- **Quoted passage**
──────────────────────────────

1) Clippers ace first real test, silence Jazz. And if you think Blake Griffin doesn’t dunk anymore… The Clippers came into Tuesday night 2-0, and we all shrugged because they had beaten the Lakers and the Suns. It was little more than extended training camp. Blake Griffin had looked like a maestro running the Clipper offense, Patrick Beverley talked a lot, but how do we judge that against two of the worst defensive teams in the league?

Tuesday night the Clippers owned a good Jazz team in the second half, and Griffin dropped 22 points with nine rebounds and 6 assists — given their first test the Clippers aced it. Griffin set the tone in the first quarter with a throwback dunk over the best defensive big man in the game, Rudy Gobert. Tell me again how Griffin doesn’t dunk anymore.

Griffin has always been an underrated passer, but he has added a legit three-point shot to his arsenal this season, shooting 44 percent from beyond the arc so far. More importantly, he is now their best playmaker and they need him for Doc Rivers pass-and-cut offense to be effective — against Utah it was clear how much the Clippers missed Milos Teodosic to create with the second unit (Lou Williams was off and just 3-of-10 shooting, he has to lead that second unit now). Griffin has been at his peak to start the season, and he’s getting some help — DeAndre Jordan had 11 points and 18 rebounds outplaying Gobert, Patrick Beverley had 19 points and was 4-of-7 from three, and Austin Rivers added 16 against Utah.

──────────────────────────────

- **Data excerpt**

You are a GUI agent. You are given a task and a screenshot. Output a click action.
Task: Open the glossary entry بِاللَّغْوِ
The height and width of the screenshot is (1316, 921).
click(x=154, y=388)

──────────────────────────────

- **Challenges**
• A. Copy the Clippers recap from "1) Clippers ace" down to "doesn’t dunk anymore.", substituting "conductor" for "maestro".
• B. Pick up the Clippers recap after its final sentence and keep writing.
You won't need the material.

- **Answers to the problems**
• A.
1) Clippers ace first real test, silence Jazz. And if you think Blake Griffin doesn’t dunk anymore… The Clippers came into Tuesday night 2-0, and we all shrugged because they had beaten the Lakers and the Suns. It was little more than extended training camp. Blake Griffin had looked like a conductor running the Clipper offense, Patrick Beverley talked a lot, but how do we judge that against two of the worst defensive teams in the league?

Tuesday night the Clippers owned a good Jazz team in the second half, and Griffin dropped 22 points with nine rebounds and 6 assists — given their first test the Clippers aced it. Griffin set the tone in the first quarter with a throwback dunk over the best defensive big man in the game, Rudy Gobert. Tell me again how Griffin doesn’t dunk anymore.

• B.
Three games in, the Clippers also have the best defense in the NBA, allowing just 86.1 points per 100 possessions. We’re going to take a wait-and-see on how good the defense really is — the Lakers, Suns, and Jazz are not exactly offensive powerhouses — but it’s a promising start.

From the opening of training camp the question with the Clippers was not “do they have talent?” because they had plenty, the real question was “can they keep that talent on the court?” There are a lot of guys with long injury histories on this team, starting with Griffin. When healthy, however, this is a good Clippers team. Very good.

2) Anthony Davis gives everyone a scare, but MRI is clean and he is day-to-day.
That sound you hear is GM Dell Demps, coach Alvin Gentry, and the entire city of New Orleans exhaling.

Just five minutes into Tuesday night’s game against Portland, Anthony Davis left it with a sore knee. He had banged it in knee-to-knee contact with Damian Lillard, then we saw it buckle a little in a position battle with Maurice Harkless, and we were worried — Davis has been his usual, brilliant self to start the season and the basketball gods have already robbed us of enough talent to start the season. They can’t have Davis, too.

They won’t. An MRI came back negative and Davis is considered day-to-day. Without him on the court DeMarcus Cousins took over scoring 39 points and grabbing 13 boards, and keeping it close. However, Portland closed the game on a 9-0 run, and with Damian Lillard and C.J. McCollum combining for 24 points in the fourth quarter it was too much for New Orleans to match. Portland got the 103-93 win, and the Pelicans fall to 1-3 to start the season (the Blazers are 3-1).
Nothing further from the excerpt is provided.